───── 掲載本文
仮想空間とセンサ物理モデルに注目した自動運転安全性評価シミュレーション; DIVPの開発(Driving Intelligence Validation Platform; DIVP for ADS Safety Assurance)(1)

井上 秀雄(いのうえ ひでお)
神奈川工科大学
先進自動車研究所
所長/特任教授
DIVPプロジェクトリーダー
井上 秀雄

1.背景・概要

 日本での自動運転の国家プロジェクトは、SIP第1期『自動走行システム』、第2期『自動運転(システムとサービスの拡張)』と9年間(2014年度~2022年度)に渡り”競争と協調”の考え方のもと、産学官連携、省庁横断、業界連携・学学連携・国際連携など幅広い領域が一体となった研究開発活動や東京臨海部実証実験等を推進し大きな成果をあげてきた。また,レベル4の推進については、経済産業省と国土交通省が主導する「自動運転レベル4等先進モビリティサービスの研究開発・社会実装プロジェクト(RoAD to the L41))」として2021年度~2025年度のプロジェクトとして事業が進められている。
──────────
課題:
本文をもとに、次の各問に答えよ。
1. 井上秀雄が所長を務める研究所の名称は何か。
2. SIP第2期の名称は何か。
3. レベル4の推進に向けたプロジェクトの実施期間は何年度から何年度までか。
以下の項目は参照する必要はありません。
───── 抽出データ
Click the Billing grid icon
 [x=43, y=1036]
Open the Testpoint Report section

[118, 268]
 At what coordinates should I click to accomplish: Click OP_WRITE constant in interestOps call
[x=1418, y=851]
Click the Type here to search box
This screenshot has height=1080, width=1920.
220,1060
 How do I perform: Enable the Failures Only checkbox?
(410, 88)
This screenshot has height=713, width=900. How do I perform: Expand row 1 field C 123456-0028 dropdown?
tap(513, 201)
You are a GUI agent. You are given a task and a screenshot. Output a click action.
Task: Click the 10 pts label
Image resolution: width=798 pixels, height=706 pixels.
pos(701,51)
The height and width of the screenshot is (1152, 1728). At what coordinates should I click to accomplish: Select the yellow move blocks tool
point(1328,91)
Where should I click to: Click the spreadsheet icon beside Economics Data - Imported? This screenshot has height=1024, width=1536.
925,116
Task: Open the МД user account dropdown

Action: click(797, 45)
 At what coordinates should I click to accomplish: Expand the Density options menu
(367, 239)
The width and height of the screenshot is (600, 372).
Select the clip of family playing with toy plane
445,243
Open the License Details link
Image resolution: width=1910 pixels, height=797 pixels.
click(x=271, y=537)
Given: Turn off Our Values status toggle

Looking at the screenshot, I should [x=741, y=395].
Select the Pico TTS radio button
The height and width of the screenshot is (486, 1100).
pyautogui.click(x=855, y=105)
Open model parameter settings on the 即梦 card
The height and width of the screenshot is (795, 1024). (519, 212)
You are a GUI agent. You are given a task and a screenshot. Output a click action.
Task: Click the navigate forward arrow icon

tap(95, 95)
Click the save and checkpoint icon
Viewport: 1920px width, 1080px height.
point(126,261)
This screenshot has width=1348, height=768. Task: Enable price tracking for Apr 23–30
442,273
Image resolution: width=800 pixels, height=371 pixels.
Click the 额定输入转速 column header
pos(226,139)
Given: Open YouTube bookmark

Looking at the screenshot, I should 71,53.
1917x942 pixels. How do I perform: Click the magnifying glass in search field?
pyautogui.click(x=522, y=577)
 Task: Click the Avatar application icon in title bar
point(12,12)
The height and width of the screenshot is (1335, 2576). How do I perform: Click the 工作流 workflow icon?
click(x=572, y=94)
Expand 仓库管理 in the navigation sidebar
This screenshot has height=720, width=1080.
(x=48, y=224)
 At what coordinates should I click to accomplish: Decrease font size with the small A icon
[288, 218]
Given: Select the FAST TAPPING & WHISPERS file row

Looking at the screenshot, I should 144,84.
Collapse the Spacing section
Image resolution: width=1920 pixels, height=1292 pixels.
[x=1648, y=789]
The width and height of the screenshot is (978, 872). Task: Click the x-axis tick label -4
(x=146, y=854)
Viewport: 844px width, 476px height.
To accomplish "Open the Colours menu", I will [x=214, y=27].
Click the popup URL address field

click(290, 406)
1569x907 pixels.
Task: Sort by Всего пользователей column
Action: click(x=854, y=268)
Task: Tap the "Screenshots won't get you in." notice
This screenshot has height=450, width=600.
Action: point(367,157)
──────────
解答:
1. 神奈川工科大学 先進自動車研究所
2. 『自動運転(システムとサービスの拡張)』
3. 2021年度~2025年度